[[ RAW DATA, beginning ]]

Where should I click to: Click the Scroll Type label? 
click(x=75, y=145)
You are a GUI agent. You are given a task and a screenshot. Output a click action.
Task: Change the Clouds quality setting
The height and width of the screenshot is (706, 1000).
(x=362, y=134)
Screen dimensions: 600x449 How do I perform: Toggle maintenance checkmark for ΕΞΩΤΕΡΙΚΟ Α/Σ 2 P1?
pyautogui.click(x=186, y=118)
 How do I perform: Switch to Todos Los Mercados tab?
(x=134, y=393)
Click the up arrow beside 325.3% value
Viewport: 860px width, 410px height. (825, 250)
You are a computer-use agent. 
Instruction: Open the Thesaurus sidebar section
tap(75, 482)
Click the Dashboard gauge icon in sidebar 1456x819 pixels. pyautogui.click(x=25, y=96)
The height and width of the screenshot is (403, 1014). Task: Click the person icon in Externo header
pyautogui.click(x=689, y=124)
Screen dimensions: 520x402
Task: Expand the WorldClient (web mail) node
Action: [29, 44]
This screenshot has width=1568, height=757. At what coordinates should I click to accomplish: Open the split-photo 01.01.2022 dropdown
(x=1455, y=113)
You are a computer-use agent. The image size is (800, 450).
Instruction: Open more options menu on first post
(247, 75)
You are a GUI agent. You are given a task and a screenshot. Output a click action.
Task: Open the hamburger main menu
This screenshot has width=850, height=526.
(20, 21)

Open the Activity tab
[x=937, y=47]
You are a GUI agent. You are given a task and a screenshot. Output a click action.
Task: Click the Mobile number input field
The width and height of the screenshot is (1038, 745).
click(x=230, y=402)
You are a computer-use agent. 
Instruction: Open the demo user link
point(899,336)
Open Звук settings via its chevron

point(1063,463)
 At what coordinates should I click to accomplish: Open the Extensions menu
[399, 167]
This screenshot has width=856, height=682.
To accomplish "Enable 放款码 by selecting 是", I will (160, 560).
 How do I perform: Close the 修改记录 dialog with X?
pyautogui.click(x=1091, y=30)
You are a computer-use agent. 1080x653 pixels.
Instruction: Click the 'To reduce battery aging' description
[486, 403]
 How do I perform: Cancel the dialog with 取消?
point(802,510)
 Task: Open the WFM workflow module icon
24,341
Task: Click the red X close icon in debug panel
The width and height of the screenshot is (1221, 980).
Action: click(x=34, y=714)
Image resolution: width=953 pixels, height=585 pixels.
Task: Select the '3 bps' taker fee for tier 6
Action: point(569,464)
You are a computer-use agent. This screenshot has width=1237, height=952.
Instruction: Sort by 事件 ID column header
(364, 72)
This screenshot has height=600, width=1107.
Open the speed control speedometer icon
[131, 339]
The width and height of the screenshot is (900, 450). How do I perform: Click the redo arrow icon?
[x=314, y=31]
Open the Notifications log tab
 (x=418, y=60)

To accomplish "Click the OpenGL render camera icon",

[[ RAW DATA, end ]]

### WORK TO BE COMPLETED
Copy the entire listing, keeping each line exactly as it is.

### EXERCISE RESPONSE
Where should I click to: Click the Scroll Type label? 
click(x=75, y=145)
You are a GUI agent. You are given a task and a screenshot. Output a click action.
Task: Change the Clouds quality setting
The height and width of the screenshot is (706, 1000).
(x=362, y=134)
Screen dimensions: 600x449 How do I perform: Toggle maintenance checkmark for ΕΞΩΤΕΡΙΚΟ Α/Σ 2 P1?
pyautogui.click(x=186, y=118)
 How do I perform: Switch to Todos Los Mercados tab?
(x=134, y=393)
Click the up arrow beside 325.3% value
Viewport: 860px width, 410px height. (825, 250)
You are a computer-use agent. 
Instruction: Open the Thesaurus sidebar section
tap(75, 482)
Click the Dashboard gauge icon in sidebar 1456x819 pixels. pyautogui.click(x=25, y=96)
The height and width of the screenshot is (403, 1014). Task: Click the person icon in Externo header
pyautogui.click(x=689, y=124)
Screen dimensions: 520x402
Task: Expand the WorldClient (web mail) node
Action: [29, 44]
This screenshot has width=1568, height=757. At what coordinates should I click to accomplish: Open the split-photo 01.01.2022 dropdown
(x=1455, y=113)
You are a computer-use agent. The image size is (800, 450).
Instruction: Open more options menu on first post
(247, 75)
You are a GUI agent. You are given a task and a screenshot. Output a click action.
Task: Open the hamburger main menu
This screenshot has width=850, height=526.
(20, 21)

Open the Activity tab
[x=937, y=47]
You are a GUI agent. You are given a task and a screenshot. Output a click action.
Task: Click the Mobile number input field
The width and height of the screenshot is (1038, 745).
click(x=230, y=402)
You are a computer-use agent. 
Instruction: Open the demo user link
point(899,336)
Open Звук settings via its chevron

point(1063,463)
 At what coordinates should I click to accomplish: Open the Extensions menu
[399, 167]
This screenshot has width=856, height=682.
To accomplish "Enable 放款码 by selecting 是", I will (160, 560).
 How do I perform: Close the 修改记录 dialog with X?
pyautogui.click(x=1091, y=30)
You are a computer-use agent. 1080x653 pixels.
Instruction: Click the 'To reduce battery aging' description
[486, 403]
 How do I perform: Cancel the dialog with 取消?
point(802,510)
 Task: Open the WFM workflow module icon
24,341
Task: Click the red X close icon in debug panel
The width and height of the screenshot is (1221, 980).
Action: click(x=34, y=714)
Image resolution: width=953 pixels, height=585 pixels.
Task: Select the '3 bps' taker fee for tier 6
Action: point(569,464)
You are a computer-use agent. This screenshot has width=1237, height=952.
Instruction: Sort by 事件 ID column header
(364, 72)
This screenshot has height=600, width=1107.
Open the speed control speedometer icon
[131, 339]
The width and height of the screenshot is (900, 450). How do I perform: Click the redo arrow icon?
[x=314, y=31]
Open the Notifications log tab
 (x=418, y=60)

To accomplish "Click the OpenGL render camera icon",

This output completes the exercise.